From the entries below, copy out every line that contains the string "screenshot", matching case exactly.

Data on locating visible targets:
##############################

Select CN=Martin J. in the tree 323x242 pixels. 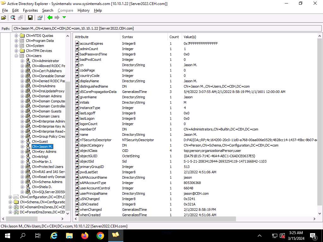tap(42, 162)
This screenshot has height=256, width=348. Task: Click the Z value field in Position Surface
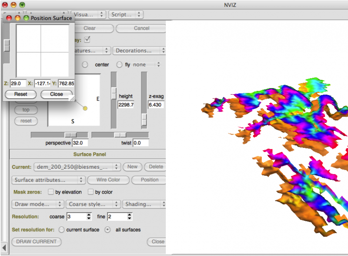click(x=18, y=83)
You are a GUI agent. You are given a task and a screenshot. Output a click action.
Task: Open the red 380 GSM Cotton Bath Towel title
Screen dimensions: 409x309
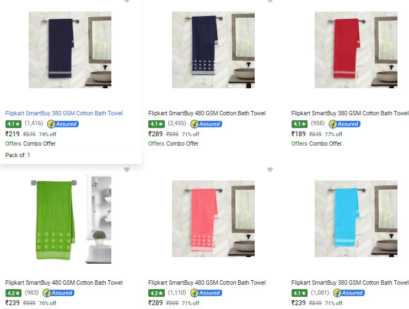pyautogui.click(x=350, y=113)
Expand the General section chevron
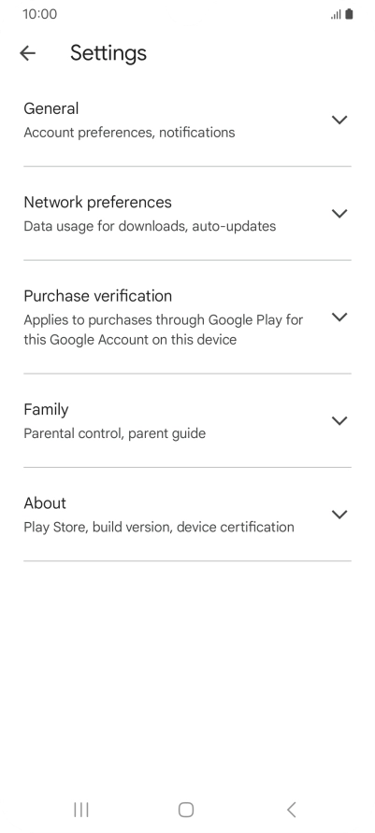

##############################

REPLY TO THE TASK:
This screenshot has height=256, width=348. Task: Click the Z value field in Position Surface
You are a GUI agent. You are given a task and a screenshot. Output a click action.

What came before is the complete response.